RECORDS PROVIDED:

____________

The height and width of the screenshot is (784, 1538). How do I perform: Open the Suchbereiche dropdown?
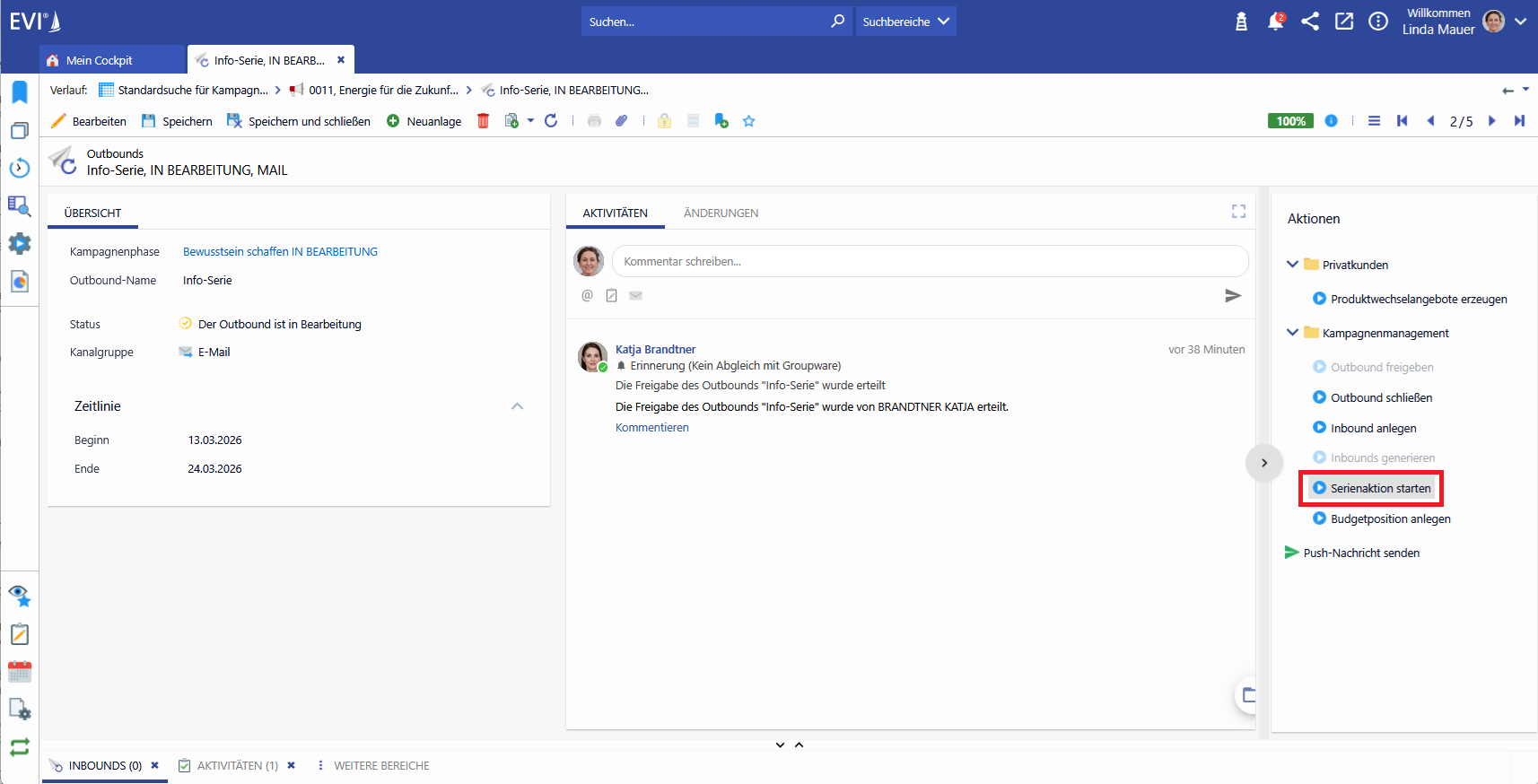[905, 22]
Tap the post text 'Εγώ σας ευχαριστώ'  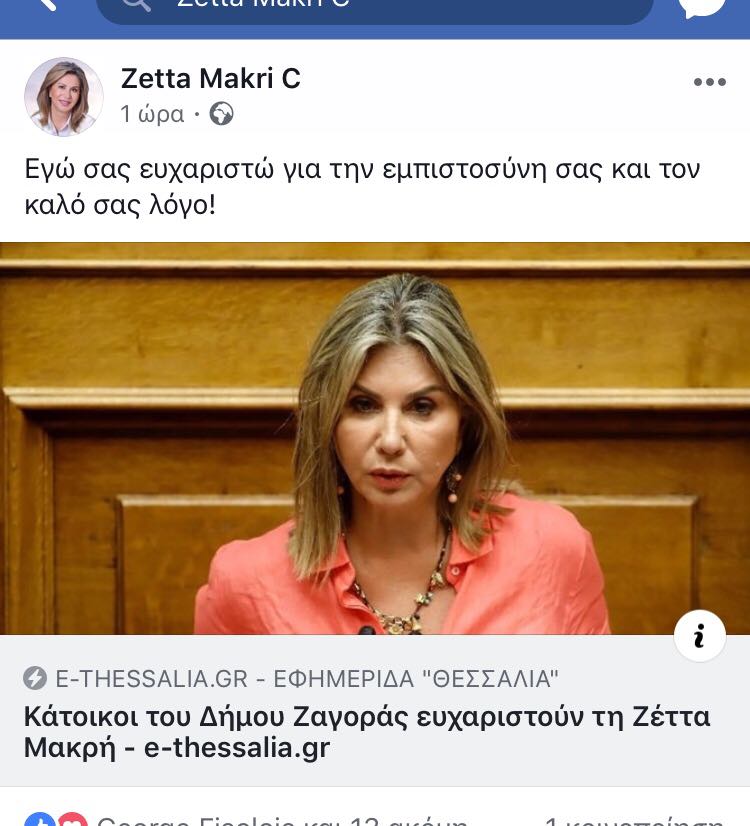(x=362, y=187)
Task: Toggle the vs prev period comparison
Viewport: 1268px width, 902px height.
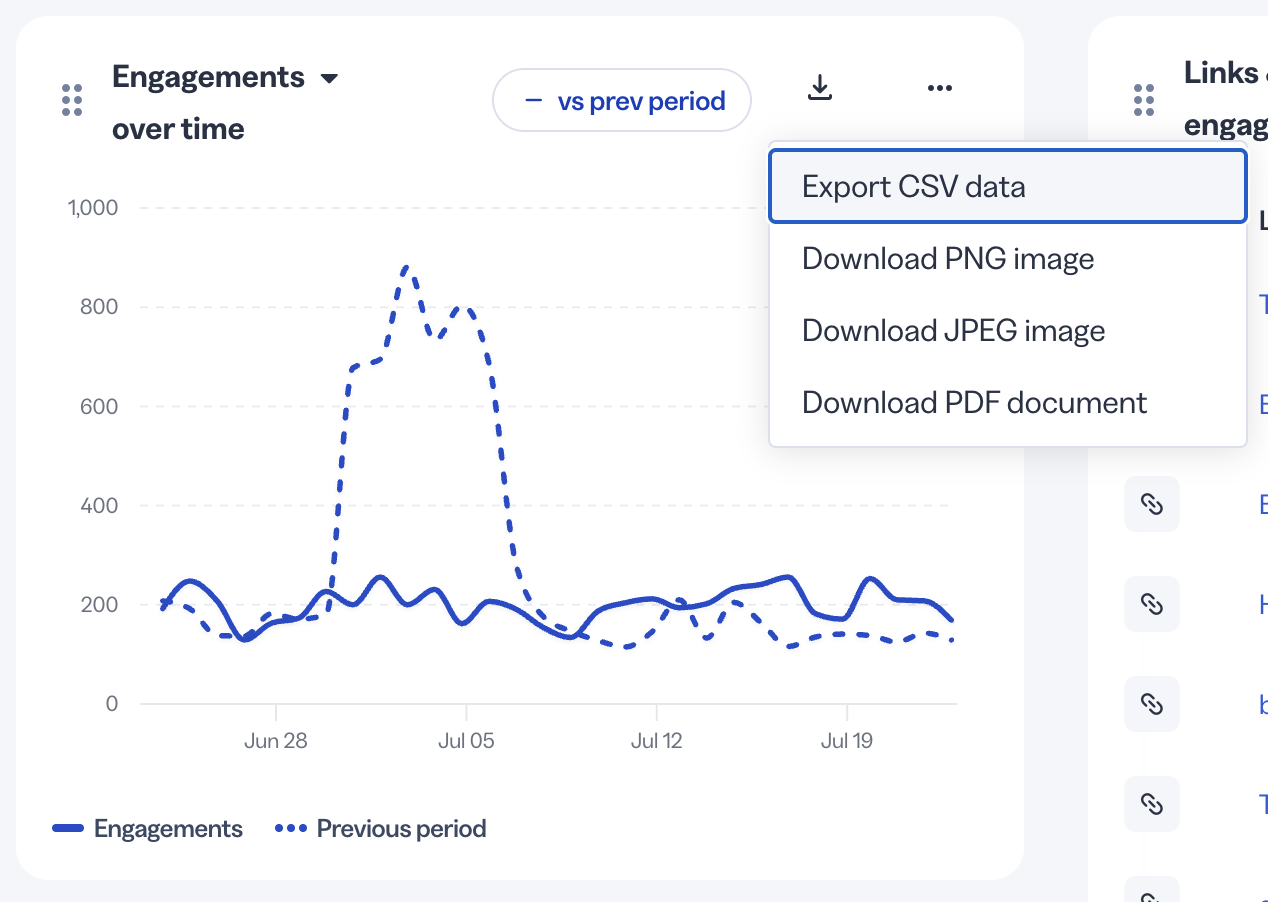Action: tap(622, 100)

____________

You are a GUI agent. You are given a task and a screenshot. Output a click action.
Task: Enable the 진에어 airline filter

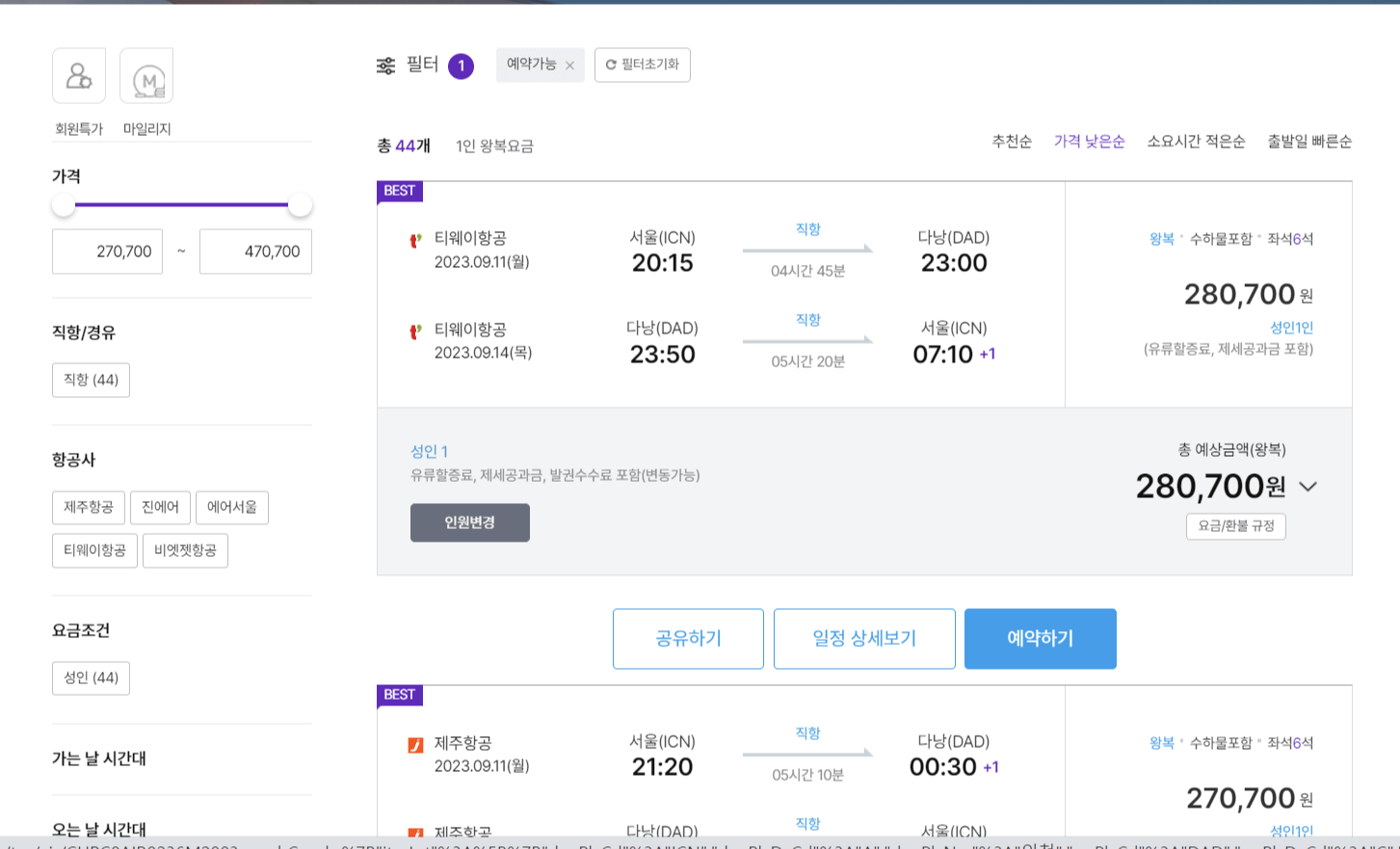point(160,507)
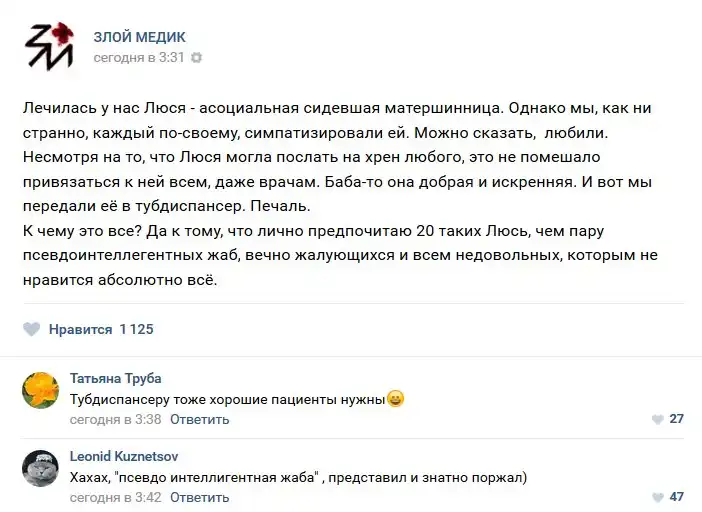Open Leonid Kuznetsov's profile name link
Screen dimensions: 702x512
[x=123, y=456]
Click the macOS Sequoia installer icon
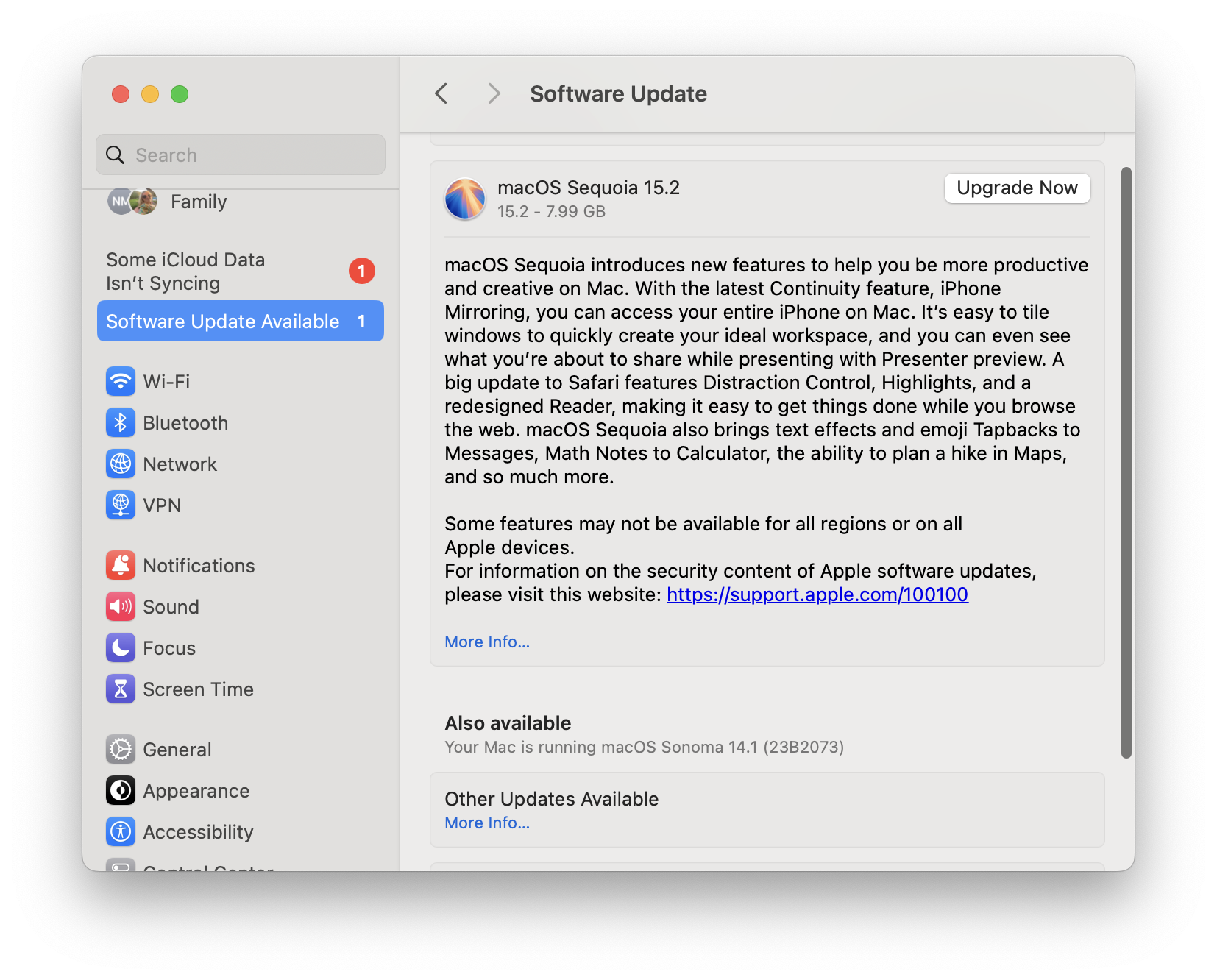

____________

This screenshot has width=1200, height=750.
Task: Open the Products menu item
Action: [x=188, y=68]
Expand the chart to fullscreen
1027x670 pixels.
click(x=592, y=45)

____________

WRITTEN PROBLEM:
Copy out every line above that contains the word "screenshot".

THE SOLUTION:
The height and width of the screenshot is (784, 1538). How do I perform: Open the Suchbereiche dropdown?
You are a GUI agent. You are given a task and a screenshot. Output a click action.
This screenshot has width=1200, height=750.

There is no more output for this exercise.